In November 2000, Luger scored a famous last minute match-winning try in an versus match. Iain Balshaw kicked ahead and he touched down in the corner, with eight minutes of injury time played.

During the 2001 British & Irish Lions tour to Australia, Luger scored a hat-trick of tries in the opening match against Western Australia. However, an injury ended his tour, when he fractured a cheekbone in a training accident.

A try from him topped the 42-6 Grand Slam victory over Ireland at Lansdowne Road back in April 2003 and he was again on the score sheet in August when he touched down in England's 43-9 humbling of Wales at the Millennium Stadium during the World Cup warm-up matches.

He came on as an illegal substitute during the England-Samoa game at the 2003 Rugby World Cup, when the player he was intended to replace (Mike Tindall) hadn't left the field before Luger came on. Luger even made a tackle before being ordered off the field again. This led to a dispute over whether England should be fined, or perhaps even docked points as a penalty for having sixteen players on the field for a short period of time. Ultimately England were fined £10,000. He did not receive a cap for this appearance, a decision made by Clive Woodward. He was an integral part of the world champion winning side.

Luger was also a notable England Sevens player playing at international level for a number of years to 2006.

==Bobsleigh==
In 2009, along with Olympic medalists, Jason Gardener and Craig MacLean, and World Championship medal-winning decathlete, Dean Macey, he took part in the British Bobsleigh Championships at Cesana Pariol in Italy. He was given the position of driver and his brakeman was Craig. They qualified for the British championship.
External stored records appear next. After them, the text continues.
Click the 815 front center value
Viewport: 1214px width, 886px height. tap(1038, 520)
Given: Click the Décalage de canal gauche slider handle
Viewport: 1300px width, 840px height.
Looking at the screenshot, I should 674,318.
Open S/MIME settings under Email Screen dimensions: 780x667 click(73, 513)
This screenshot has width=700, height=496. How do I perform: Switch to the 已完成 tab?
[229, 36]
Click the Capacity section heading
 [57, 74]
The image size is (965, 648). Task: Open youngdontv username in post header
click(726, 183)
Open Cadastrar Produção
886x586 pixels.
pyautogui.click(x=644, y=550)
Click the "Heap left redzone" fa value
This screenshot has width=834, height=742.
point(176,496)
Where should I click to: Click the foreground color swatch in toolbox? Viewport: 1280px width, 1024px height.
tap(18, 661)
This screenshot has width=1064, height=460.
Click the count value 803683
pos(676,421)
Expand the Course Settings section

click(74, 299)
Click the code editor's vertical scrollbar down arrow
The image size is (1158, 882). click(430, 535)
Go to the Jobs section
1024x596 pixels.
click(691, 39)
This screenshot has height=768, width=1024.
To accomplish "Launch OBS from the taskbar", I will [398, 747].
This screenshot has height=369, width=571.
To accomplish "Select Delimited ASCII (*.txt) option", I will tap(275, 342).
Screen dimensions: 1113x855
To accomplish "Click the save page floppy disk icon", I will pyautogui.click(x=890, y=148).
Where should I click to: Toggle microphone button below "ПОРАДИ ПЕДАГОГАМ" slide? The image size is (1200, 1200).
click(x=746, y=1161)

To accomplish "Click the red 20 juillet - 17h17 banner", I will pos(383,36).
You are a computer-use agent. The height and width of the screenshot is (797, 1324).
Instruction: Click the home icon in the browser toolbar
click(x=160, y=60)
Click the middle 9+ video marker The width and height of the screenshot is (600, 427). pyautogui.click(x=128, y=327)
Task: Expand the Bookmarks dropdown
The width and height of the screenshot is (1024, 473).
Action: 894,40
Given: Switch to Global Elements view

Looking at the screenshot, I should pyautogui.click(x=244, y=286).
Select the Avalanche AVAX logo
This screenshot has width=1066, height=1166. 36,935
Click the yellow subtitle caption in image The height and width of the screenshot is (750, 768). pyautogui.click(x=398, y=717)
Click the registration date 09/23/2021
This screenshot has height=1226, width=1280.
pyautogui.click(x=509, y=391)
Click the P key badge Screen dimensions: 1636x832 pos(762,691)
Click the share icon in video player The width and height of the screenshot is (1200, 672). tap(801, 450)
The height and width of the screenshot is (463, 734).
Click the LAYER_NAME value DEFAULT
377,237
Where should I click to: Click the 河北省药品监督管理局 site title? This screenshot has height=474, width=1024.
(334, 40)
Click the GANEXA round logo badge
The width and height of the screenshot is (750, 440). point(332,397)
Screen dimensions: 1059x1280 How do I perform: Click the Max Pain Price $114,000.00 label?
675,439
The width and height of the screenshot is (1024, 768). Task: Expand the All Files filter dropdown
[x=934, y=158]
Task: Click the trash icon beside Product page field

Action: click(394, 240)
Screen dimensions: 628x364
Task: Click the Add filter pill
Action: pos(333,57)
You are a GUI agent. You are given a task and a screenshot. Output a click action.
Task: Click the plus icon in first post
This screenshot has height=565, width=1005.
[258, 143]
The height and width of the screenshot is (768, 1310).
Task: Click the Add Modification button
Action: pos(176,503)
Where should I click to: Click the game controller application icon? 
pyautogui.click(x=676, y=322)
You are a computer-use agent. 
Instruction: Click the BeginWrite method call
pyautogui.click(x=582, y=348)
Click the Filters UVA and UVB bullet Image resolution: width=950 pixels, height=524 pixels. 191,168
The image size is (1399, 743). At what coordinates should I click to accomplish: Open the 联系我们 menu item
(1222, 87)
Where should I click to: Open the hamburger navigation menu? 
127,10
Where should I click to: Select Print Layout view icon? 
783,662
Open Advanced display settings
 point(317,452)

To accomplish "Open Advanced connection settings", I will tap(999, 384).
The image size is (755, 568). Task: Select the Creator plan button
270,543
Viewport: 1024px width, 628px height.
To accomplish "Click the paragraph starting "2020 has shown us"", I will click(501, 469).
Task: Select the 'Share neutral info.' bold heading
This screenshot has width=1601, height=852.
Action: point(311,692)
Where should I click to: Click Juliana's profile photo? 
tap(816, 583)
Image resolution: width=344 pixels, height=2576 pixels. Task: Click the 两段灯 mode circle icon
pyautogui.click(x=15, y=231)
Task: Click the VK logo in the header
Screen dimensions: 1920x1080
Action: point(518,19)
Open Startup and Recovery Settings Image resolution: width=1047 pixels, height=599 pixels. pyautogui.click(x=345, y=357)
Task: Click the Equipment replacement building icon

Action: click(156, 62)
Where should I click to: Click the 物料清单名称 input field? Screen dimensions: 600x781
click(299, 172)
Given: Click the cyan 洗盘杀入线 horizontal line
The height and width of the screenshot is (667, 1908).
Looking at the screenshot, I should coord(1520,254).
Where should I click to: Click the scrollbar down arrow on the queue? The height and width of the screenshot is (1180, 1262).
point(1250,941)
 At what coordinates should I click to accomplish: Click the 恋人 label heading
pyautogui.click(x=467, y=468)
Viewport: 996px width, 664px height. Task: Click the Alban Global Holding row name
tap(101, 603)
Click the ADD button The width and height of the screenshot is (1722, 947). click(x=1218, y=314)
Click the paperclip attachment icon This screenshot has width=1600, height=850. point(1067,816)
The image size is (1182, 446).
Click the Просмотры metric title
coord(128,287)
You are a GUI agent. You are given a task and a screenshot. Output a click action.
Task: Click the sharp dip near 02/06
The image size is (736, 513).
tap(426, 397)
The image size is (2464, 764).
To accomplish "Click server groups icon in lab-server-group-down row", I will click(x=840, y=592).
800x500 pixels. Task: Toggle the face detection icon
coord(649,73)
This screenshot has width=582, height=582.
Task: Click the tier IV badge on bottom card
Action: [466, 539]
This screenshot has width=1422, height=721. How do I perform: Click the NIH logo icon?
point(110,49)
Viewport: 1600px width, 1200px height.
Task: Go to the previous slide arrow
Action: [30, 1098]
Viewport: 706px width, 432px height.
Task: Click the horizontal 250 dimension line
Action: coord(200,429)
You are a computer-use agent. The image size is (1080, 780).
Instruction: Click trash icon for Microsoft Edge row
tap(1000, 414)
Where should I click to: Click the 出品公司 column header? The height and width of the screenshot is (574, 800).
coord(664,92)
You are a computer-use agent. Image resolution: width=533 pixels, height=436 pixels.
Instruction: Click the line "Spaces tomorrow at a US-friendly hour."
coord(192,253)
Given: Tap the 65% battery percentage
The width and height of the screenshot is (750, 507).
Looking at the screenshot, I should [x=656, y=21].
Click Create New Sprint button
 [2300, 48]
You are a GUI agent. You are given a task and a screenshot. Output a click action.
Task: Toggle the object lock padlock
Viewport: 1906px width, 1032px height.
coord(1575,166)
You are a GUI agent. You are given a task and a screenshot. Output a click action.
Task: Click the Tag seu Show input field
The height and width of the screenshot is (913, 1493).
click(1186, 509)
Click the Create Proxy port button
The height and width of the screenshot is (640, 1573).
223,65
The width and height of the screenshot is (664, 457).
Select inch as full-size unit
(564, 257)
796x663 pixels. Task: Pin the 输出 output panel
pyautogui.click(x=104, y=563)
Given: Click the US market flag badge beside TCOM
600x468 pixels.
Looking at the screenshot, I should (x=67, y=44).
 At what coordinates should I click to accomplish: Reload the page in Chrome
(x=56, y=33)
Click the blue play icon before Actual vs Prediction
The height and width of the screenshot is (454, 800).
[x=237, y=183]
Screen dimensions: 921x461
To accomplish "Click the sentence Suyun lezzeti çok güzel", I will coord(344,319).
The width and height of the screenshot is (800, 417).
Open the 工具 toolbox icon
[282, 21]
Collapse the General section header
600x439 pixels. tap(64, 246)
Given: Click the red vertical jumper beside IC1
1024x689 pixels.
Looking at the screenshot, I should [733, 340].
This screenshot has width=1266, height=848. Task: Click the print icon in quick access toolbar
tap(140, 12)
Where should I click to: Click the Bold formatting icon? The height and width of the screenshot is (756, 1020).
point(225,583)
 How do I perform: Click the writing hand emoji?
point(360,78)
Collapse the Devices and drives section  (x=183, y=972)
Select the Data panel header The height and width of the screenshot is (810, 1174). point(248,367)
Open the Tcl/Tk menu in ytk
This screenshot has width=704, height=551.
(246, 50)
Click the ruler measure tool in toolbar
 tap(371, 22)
However, during their initial run Craig suffered several injuries after a collision on the track, and the duo were forced to withdraw from the competition on advice from medical specialists.

==Financial services career==
Luger has worked in financial sales, trading and hedge funds.

==Peace Commitment==
Dan Luger is a member of the 'Champions for Peace' club, a group of famous elite athletes committed to serving peace in the world through sport, created by Peace and Sport, a Monaco-based international organization.